Collecting Code Review Data#

In this notebook, we will collect code review data from Github. We will use the PyGithub library to interact with the Github API.

from getpass import getpass

from github import Auth, Github
import pandas as pd
from tqdm.autonotebook import tqdm
C:\Users\akovr\AppData\Local\Temp\ipykernel_15472\323726258.py:5: TqdmExperimentalWarning: Using `tqdm.autonotebook.tqdm` in notebook mode. Use `tqdm.tqdm` instead to force console mode (e.g. in jupyter console)
  from tqdm.autonotebook import tqdm

Although, we can use the Github API without authentication, we will need to authenticate to increase the rate limit. We can authenticate using a Github Access Token. You can then enter the token below. If you do not enter a token, the code will run without authentication, but you will be rate limited to 60 requests per hour.
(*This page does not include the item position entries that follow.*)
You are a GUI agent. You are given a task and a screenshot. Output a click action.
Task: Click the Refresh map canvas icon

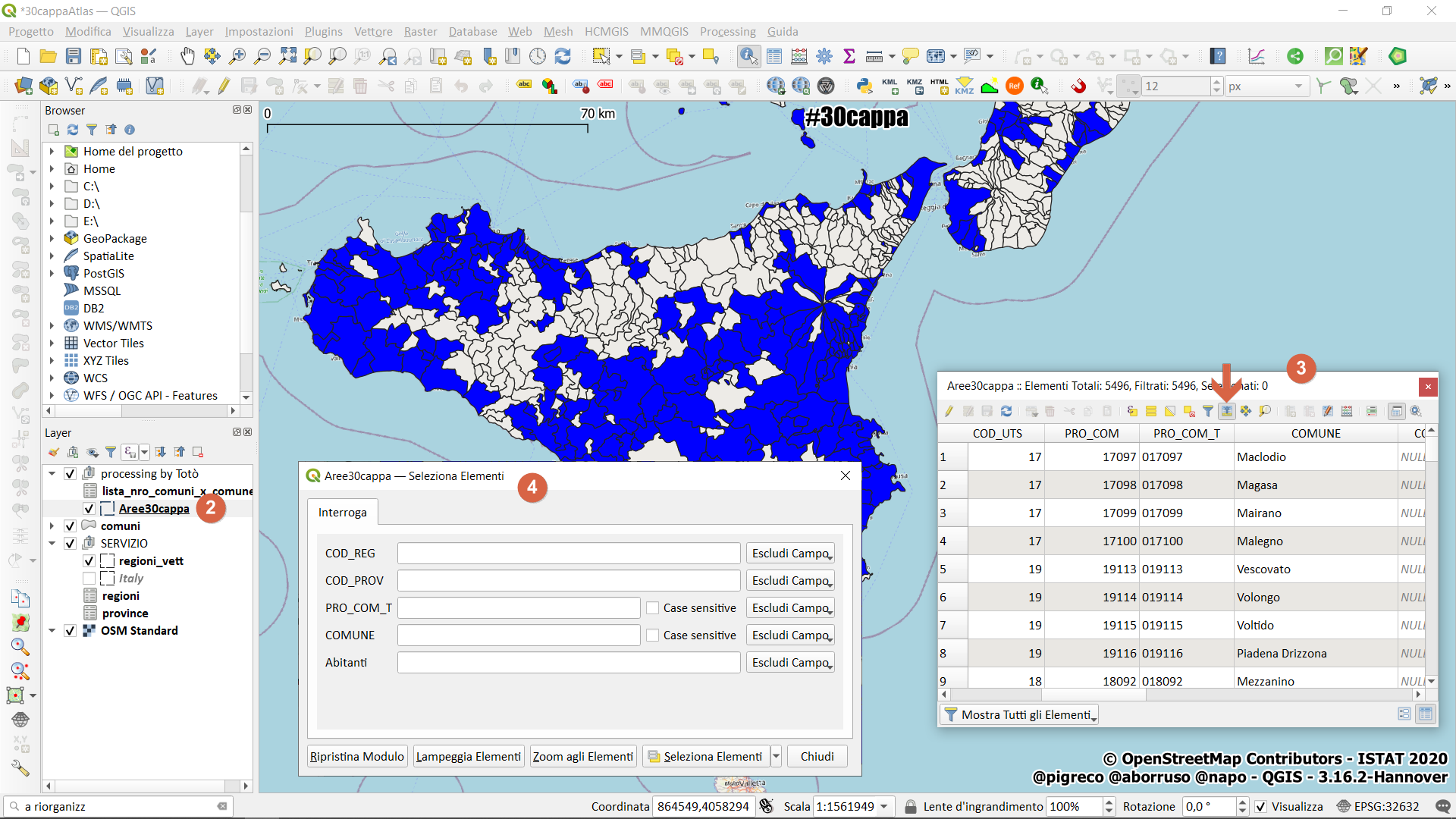(563, 56)
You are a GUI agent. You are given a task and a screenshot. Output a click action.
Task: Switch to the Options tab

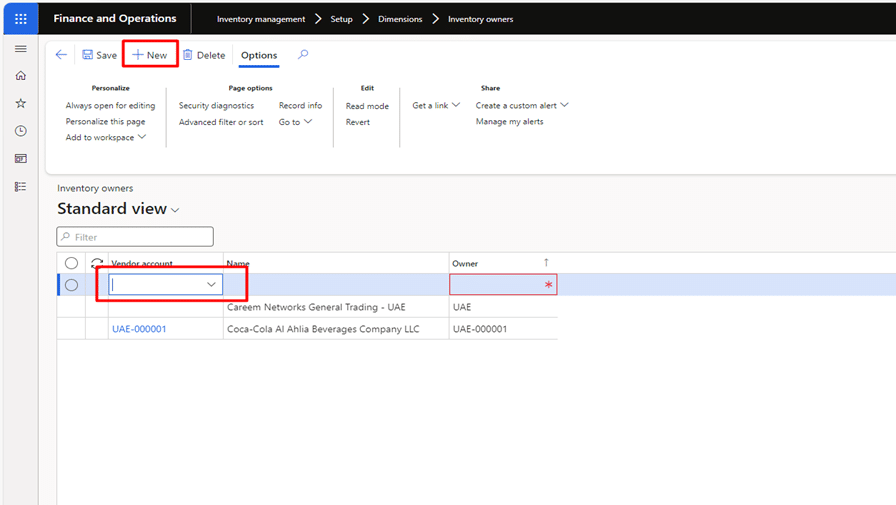[x=259, y=55]
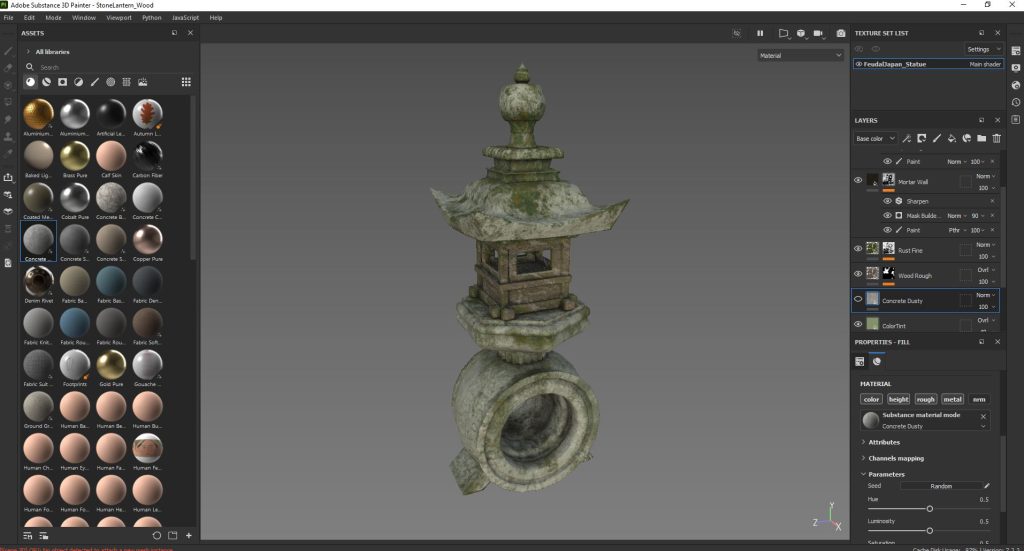
Task: Add a folder using Layers folder icon
Action: [981, 139]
token = getpass("Enter your Github Access Token: ")
if token:
    # using token
    g = Github(auth=Auth.Token(token))
else:
    # no token
    # warn: possibly rate limited
    g = Github()

Next, we will define a function to collect code review data from a Github repository.

def collect_reviews(repo_name: str, num_comments: int = 1000, skip_author=True, allow_threads=False, save=True, max_length=512):
    """
    Crawl a repo for code review data
    :param repo_name: Repo name in format "owner/repo"
    :param num_comments: Number of comments to load
    :param skip_author: Skip comments made by the author of the pull request
    :param allow_threads: Allow comments that are replies to other comments
    :param save: Save the data to a csv file
    :param max_length: Maximum length of the diff hunk
    :return: Returns a pandas dataframe with columns diff_hunk, human_review, created_at
    """
    data = []
    # diff hunk for counting
    hunks = set()
    # load repo
    repo = g.get_repo(repo_name)
    # load comments
    comment_pages = repo.get_pulls_review_comments()
    # iterate over comments
    progress_bar = tqdm(total=num_comments)
    for comment in comment_pages:
        if len(hunks) >= num_comments:
            # if we have enough comments, stop
            break
        if comment.diff_hunk in hunks:
            # if we already have this diff hunk, skip
            continue
        if len(comment.diff_hunk) > max_length:
            # if the diff hunk is too long, skip
            continue
        # get commit author
        commit_author = repo.get_git_commit(comment.commit_id).author
        if skip_author and comment.user == commit_author:
            # if the comment is made by the author of the pull request, skip
            continue
        # add comment to data, along with diff hunk, created_at and ground truth review
        data.append({'diff_hunk': comment.diff_hunk, 'human_review': comment.body, 'created_at': comment.created_at})
        # add diff hunk to set for counting
        progress_bar.update(1)
        hunks.add(comment.diff_hunk)
    df = pd.DataFrame(data)
    if not allow_threads:
        # remove comments that are replies to other comments, keeping the first comment
        df = df.loc[df.groupby('diff_hunk').created_at.idxmin()]
    if save:
        df.to_csv(f'../data/{repo_name.replace("/", "_")}_{len(df)}.csv')
    return df

Finally, we will collect code review data from the following repositories:

I have chosen these repositories because they are popular, and they have a large number of pull requests with code review comments. The authors of [LLG+22] have also used similar criteria to select repositories for their study.

The data will be saved to the data folder.

repos = ['microsoft/vscode', 'JetBrains/kotlin', 'transloadit/uppy']
for repo in repos:
    collect_reviews(repo)

Additionally, we will be using the test data from [LLG+22] and their dataset on zenodo. This dataset is available at data/msg-test.csv.